Activity: Taking the entries below from the top, restate each line exactly and end with the line containing "Task: Click the Shipping to Amazon label".

(Saved data entries)
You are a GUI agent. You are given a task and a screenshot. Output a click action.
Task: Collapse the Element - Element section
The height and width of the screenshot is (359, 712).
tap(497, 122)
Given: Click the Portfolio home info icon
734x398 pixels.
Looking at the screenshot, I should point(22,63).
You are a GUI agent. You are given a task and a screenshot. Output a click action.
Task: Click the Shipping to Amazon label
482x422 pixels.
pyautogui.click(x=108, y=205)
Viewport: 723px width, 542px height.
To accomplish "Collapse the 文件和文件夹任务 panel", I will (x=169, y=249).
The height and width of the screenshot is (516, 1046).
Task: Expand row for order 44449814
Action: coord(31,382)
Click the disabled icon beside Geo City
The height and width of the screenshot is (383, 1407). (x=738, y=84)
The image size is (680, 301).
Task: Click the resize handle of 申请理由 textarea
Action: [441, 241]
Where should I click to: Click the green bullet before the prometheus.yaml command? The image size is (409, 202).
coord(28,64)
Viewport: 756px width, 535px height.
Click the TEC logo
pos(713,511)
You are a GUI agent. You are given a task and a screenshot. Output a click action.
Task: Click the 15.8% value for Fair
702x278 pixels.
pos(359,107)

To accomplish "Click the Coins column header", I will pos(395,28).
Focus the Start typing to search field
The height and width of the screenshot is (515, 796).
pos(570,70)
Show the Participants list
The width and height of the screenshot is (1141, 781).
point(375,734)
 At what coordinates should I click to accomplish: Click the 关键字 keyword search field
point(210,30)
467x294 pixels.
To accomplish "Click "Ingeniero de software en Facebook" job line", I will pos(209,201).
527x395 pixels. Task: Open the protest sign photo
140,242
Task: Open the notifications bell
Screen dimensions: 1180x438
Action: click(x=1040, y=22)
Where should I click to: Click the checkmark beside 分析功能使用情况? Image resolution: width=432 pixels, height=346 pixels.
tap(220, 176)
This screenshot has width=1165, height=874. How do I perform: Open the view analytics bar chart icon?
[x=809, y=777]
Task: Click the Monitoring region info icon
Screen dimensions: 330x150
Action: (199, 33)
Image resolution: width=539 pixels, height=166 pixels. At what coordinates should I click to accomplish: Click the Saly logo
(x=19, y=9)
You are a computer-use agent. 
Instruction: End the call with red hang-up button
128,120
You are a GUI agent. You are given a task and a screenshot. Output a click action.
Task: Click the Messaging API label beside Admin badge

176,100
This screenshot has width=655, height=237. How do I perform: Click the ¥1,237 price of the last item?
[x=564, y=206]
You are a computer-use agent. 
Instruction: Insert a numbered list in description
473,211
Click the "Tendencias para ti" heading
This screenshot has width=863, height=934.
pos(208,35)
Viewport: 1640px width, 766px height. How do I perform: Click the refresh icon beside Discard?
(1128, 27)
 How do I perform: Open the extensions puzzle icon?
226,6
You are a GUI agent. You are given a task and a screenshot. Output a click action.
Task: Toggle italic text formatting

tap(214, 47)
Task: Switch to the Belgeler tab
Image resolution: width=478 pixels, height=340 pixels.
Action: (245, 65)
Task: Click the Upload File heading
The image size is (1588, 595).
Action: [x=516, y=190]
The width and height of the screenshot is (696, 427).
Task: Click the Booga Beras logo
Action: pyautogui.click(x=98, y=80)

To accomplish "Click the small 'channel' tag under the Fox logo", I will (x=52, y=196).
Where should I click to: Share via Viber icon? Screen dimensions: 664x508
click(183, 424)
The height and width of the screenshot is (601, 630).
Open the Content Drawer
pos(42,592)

Task output:
You are a GUI agent. You are given a task and a screenshot. Output a click action.
Task: Collapse the Element - Element section
The height and width of the screenshot is (359, 712).
tap(497, 122)
Given: Click the Portfolio home info icon
734x398 pixels.
Looking at the screenshot, I should point(22,63).
You are a GUI agent. You are given a task and a screenshot. Output a click action.
Task: Click the Shipping to Amazon label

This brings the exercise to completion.